Aim: To evaluate efficacy and tolerance of glivek in chronic myeloid leukemia (CML) in patients who failed interferon-alpha (If-a) preparations.
Material and methods: 79 patients in a chronic phase of Ph + CML with hematological and cytogenetic resistance or intolerance of If-a. The response to glivec was assessed by achievement of a complete hematological remission and the cytogenetic effect (the degree of reduction of cell clone Ph+ in bone marrow). Tolerance and safety of the drug was studied by monthly standard clinicohematological tests.

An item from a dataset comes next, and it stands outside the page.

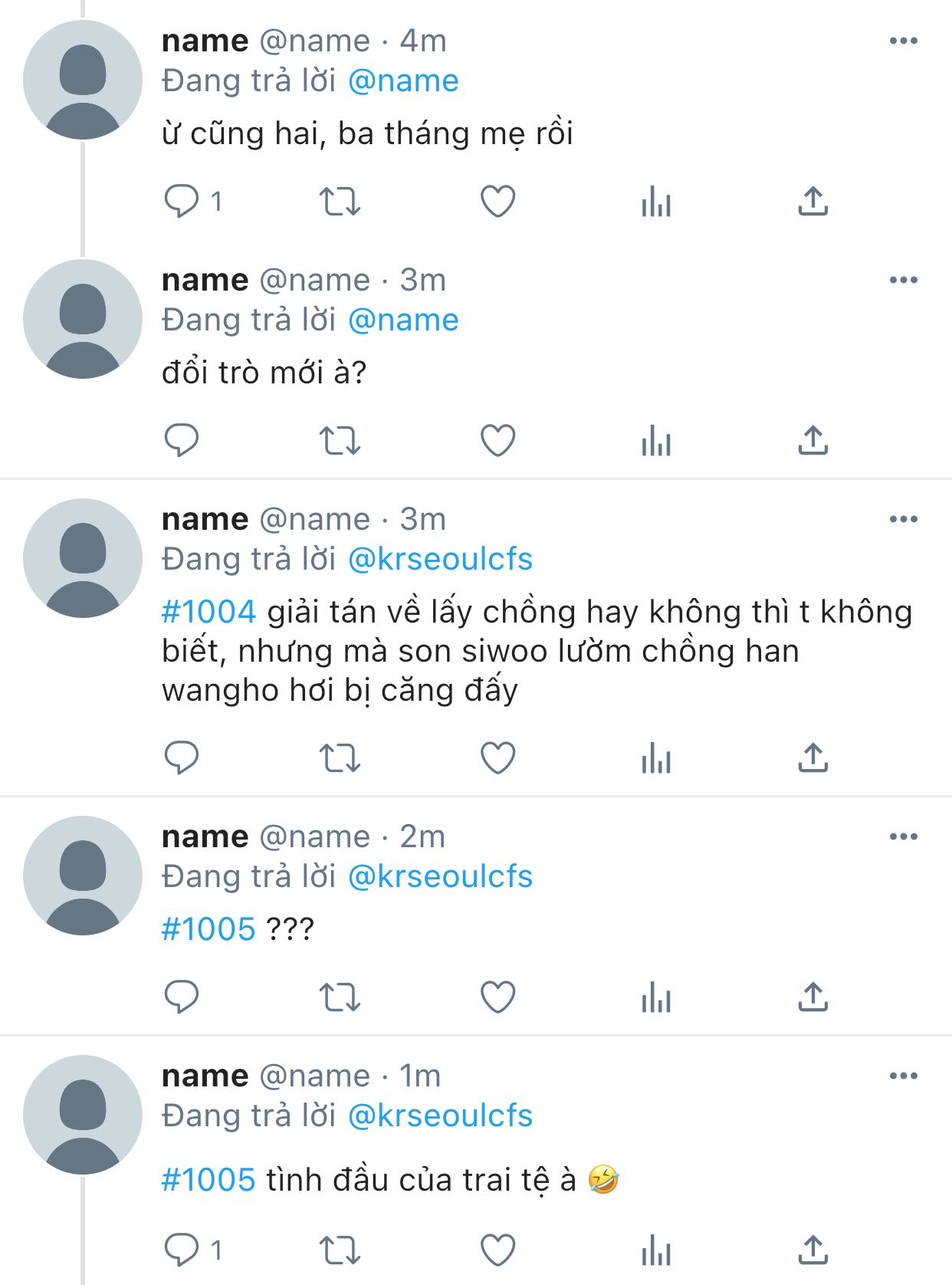Open @krseoulcfs mention in the 2m tweet
Screen dimensions: 952x1285
click(x=440, y=876)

Results: Not only a hematological remission (92.4%), but also partial (46.8%) or complete (27.8%) elimination of BCR-ABL +/- cells were achieved after 12 months of the treatment. Glivec was well tolerated. Hematological toxicity primarily as neutropenia and thrombocytopenia were observed in 54.4 and 42% patients, respectively. Neutropenia of the third degree which made impossible to continue the treatment was observed in 29.1% patients; throbocytopenia of the third degree was registered in 16.5% patients. Among most frequent non-hematological side effects there were moderate edema, nausea, leg muscle convulsions, weight gain, arthralgias, skin eruption. All the complications were transient, were managed in all cases with only a short-time discontinuation of glivec therapy.
Conclusion: High activity of glivec at early stages of CML allows using this drug as a first-line therapy in patients with CML.